Quant aux personnes concernées par une prescription de relaxation, elles sont invitées au retour sur soi, où il est question d’identifier, de susciter l’expression et de relier les sensations corporelles et les émotions, puis de les mettre en lien avec l’entourage. La relaxation est une médiation difficile d’accès pour bon nombre de patients psychotiques. Au-delà de la demande implicite « d’adaptation des patients », c’est souvent d’un défaut de lien sécurisant dont souffre le sujet, ce qui entraîne de façon symptomatique une « inadaptation ».
C’est ainsi que les deux supports thérapeutiques se complètent. L’expérience de l’APA prolongée par la relaxation est un continuum logique : notre existence entière est constituée de mouvements et de pauses, d’actions et d’observation, de réalisations et de réflexion, de dépenses et de récupération… L’articulation APA/relaxation propose un déroulé qui dynamise puis sécurise le sujet. D’autant que l’exercice physique produit à la fois des sensations de relâchement et de bien-être.
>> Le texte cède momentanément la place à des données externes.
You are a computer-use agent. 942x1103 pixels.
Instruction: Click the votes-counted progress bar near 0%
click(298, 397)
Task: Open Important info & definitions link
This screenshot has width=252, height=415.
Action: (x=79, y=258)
Ainsi, toute séance s’organise en plusieurs temps :
→ accueil des participants : un temps d’échange rapide pour évaluer les conditions physiques et l’état d’esprit de chacun ;
→ échauffement sous la forme de jeux ;
→ jeu collectif en équipe (football) ;
→ pause hydratation ;
→ étirements pouvant se conjuguer sous forme de postures de yoga ;
→ relaxation ;
→ verbalisation des éléments rencontrés, ce qui clôt la séance.
Au bout de huit séances, Julien constate une meilleure endurance pour le foot ainsi qu’un temps de récupération plus court. Les temps de relaxation sont mentionnés comme « une détente rassurante ». En partant de paramètres physiologiques objectivables (ses respirations sont sonores lors du foot et de la relaxation), Julien exprime une satisfaction à voir ses capacités se restaurer, ce qui lui est confirmé par le groupe. C’est un plus pour l’image de soi. Il se sert de la structuration de la séance pour mieux gérer son tonus musculaire et lui amener ainsi plus de confort.
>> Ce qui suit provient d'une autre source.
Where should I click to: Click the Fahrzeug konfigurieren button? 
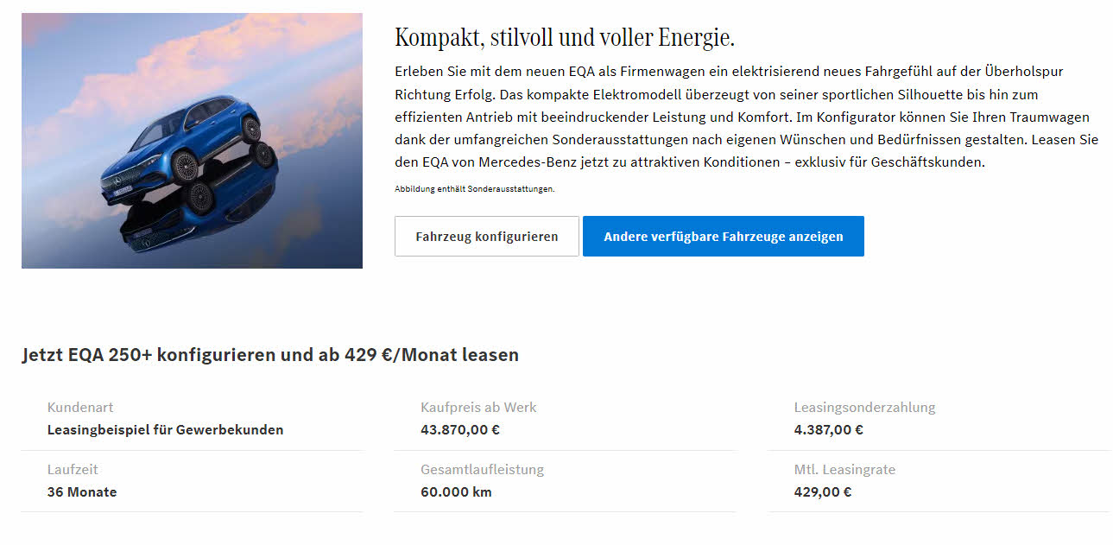click(486, 237)
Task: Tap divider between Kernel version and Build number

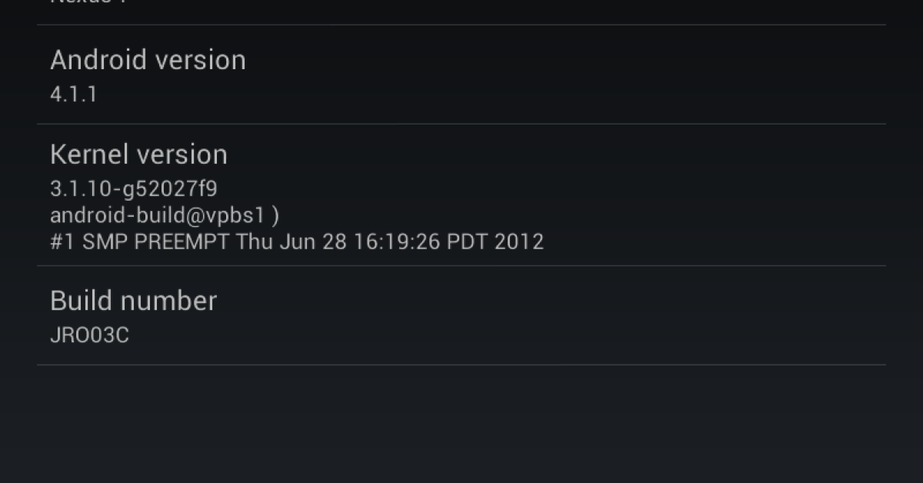Action: pyautogui.click(x=462, y=266)

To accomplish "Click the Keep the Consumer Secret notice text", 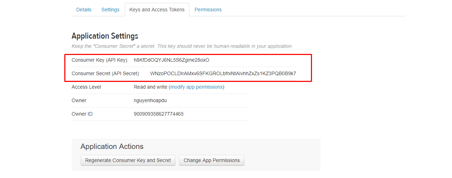I will tap(182, 46).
À la reprise, il s’exprime plus distinctement, avec le sourire et une expression du visage concordante et animée. Vu les améliorations constatées, nous explorerons avec Julien, lors du prochain bilan, comment ses séances hebdomadaires pourront se relier à son quotidien.
Dans sa volonté d’étoffer le lien corps-esprit, la médiation « Foot-relax » est un outil prometteur pour réduire ce sentiment de pénibilité. Par sa structuration dynamique, le sport adapté, sous forme de jeu collectif prolongé d’un temps de relaxation, permet au sujet de mieux vivre son hospitalisation dans une relation plus apaisée, à lui-même et aux autres.
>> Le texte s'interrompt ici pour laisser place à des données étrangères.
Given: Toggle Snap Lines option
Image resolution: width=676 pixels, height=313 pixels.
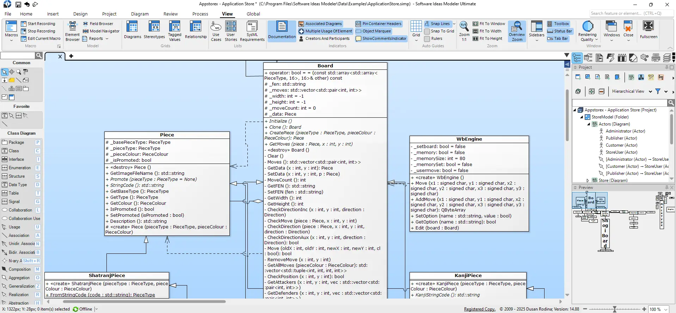Looking at the screenshot, I should coord(437,24).
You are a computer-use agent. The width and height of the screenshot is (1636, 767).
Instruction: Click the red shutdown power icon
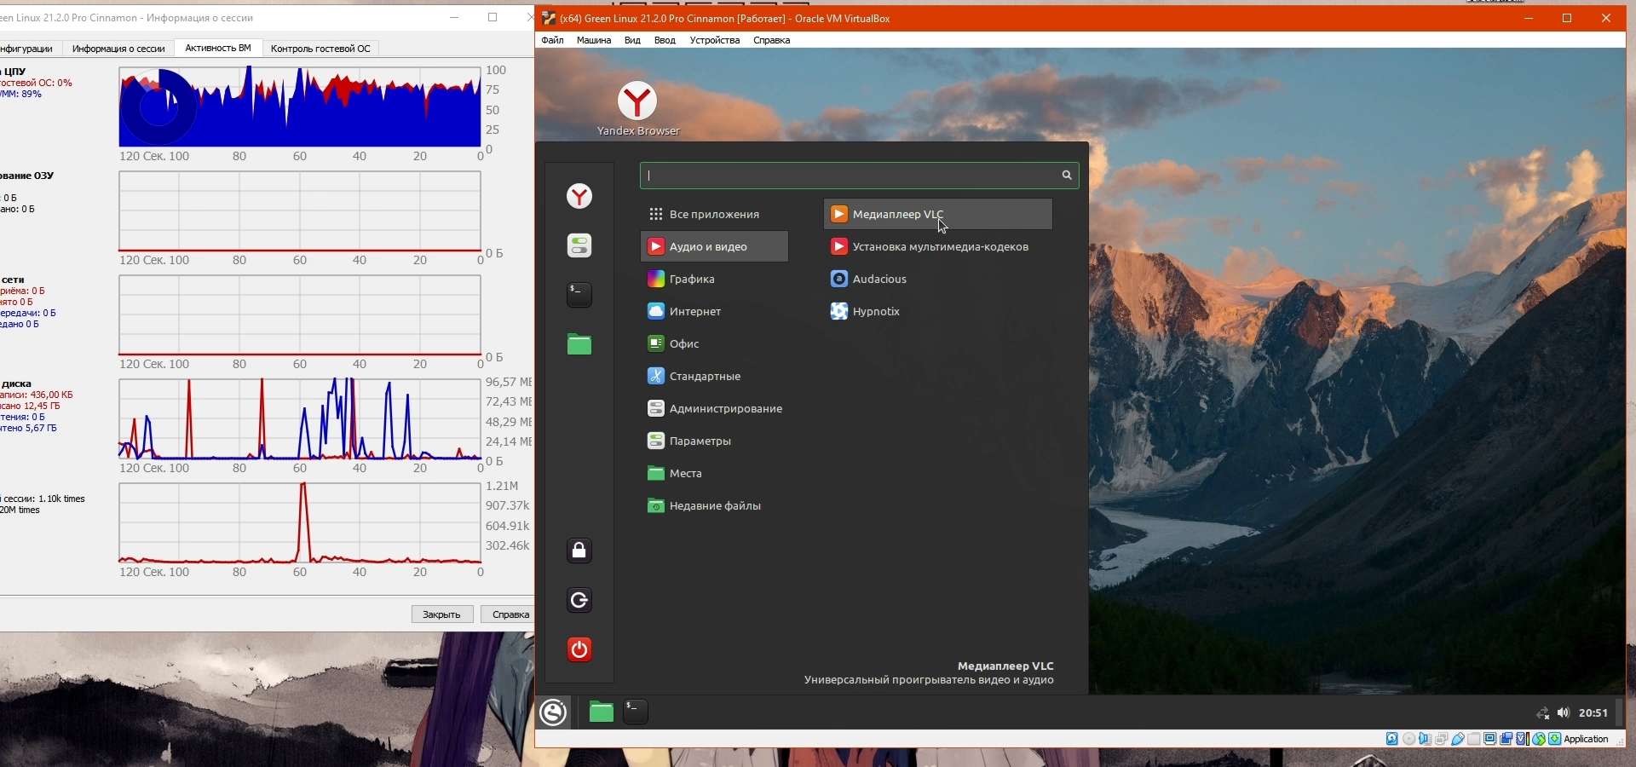coord(579,649)
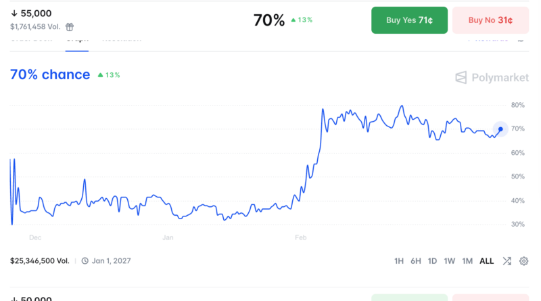
Task: Open chart settings gear icon
Action: tap(523, 261)
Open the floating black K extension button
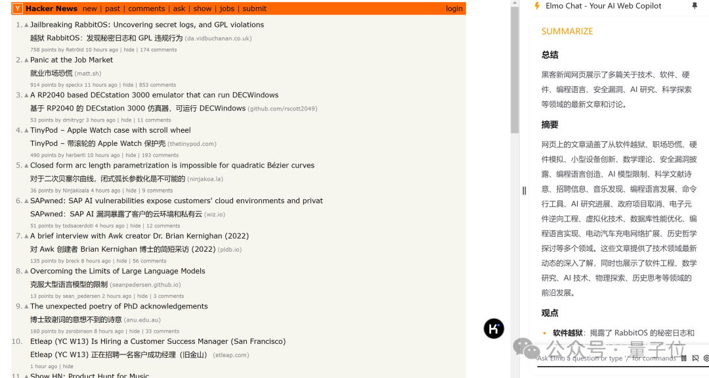 tap(494, 329)
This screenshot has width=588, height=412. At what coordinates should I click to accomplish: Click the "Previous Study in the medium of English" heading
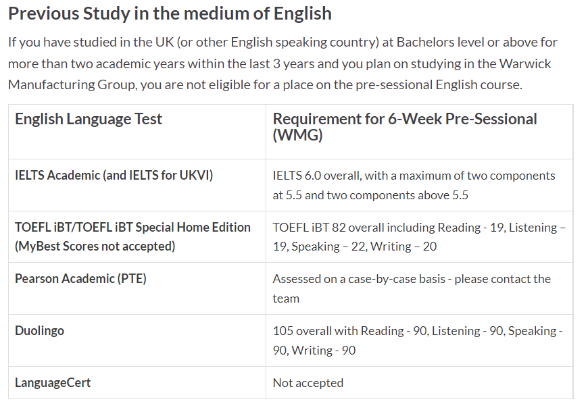point(170,13)
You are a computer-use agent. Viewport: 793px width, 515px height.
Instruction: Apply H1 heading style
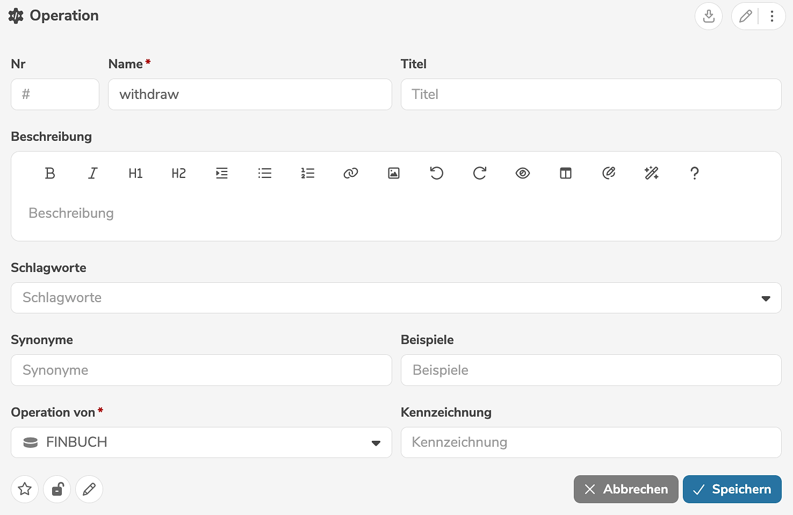(136, 173)
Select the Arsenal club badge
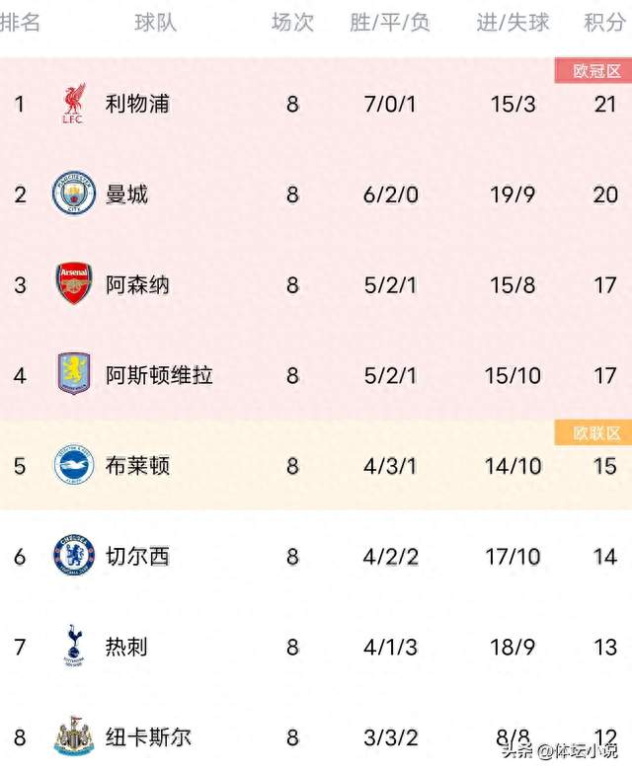The image size is (632, 773). pos(73,284)
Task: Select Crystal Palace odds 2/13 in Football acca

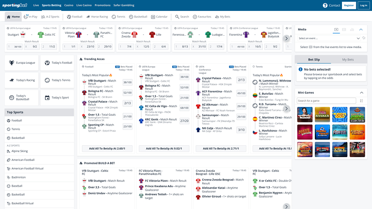Action: 127,103
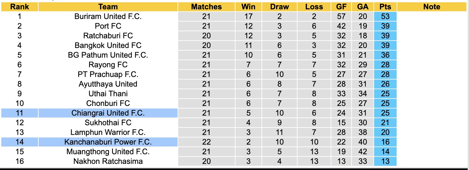
Task: Click the Pts column header
Action: (x=385, y=7)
1- Jeu et réalité, l’espace potentiel, Éd. Gallimard, 1971.
2- Le cerveau attentif, contrôle, maîtrise et lâcher-prise, Jean-Philippe Lachaux, Éd. Odile Jacob, 2011.
3- « Guérir par le sport », Ferris Jabr et David Da Fonseca, Cerveau et psycho, n° 86, mars 2017.
Julien, patient de 40 ans, est un grand fumeur solitaire. Dans sa relation à l’autre, son regard se fait souvent absent, son attitude posturale laisse transparaître un repli, et ses propos, bien que régulièrement cohérents, sont peu audibles. Son parcours de vie est jalonné d’hospitalisations psychiatriques généralement longues pour cause de schizophrénie paranoïde.
C’est par la volonté institutionnelle d’avoir formé du personnel et attribué des postes spécifiques qu’est né, en 2014, le projet « Foot-relax ». Douze patients, d’une moyenne d’âge de 31 ans, en ont bénéficié sur une durée moyenne de dix-huit mois de prise en charge…
À la lumière des trois ans d’existence de cette médiation, nous avons noté l’enthousiasme des participants, associé à une augmentation progressive et objectivable de l’amplitude des rythmes cardio-respiratoires.
Les bénéfices d’adaptation recensés sont à la fois psychologiques (et notamment relationnels) et physiologiques. Une ouverture à la constitution d’autres groupes pour d’autres publics pourrait être accompagnée par une évaluation et une réflexion pluridisciplinaire plus approfondie.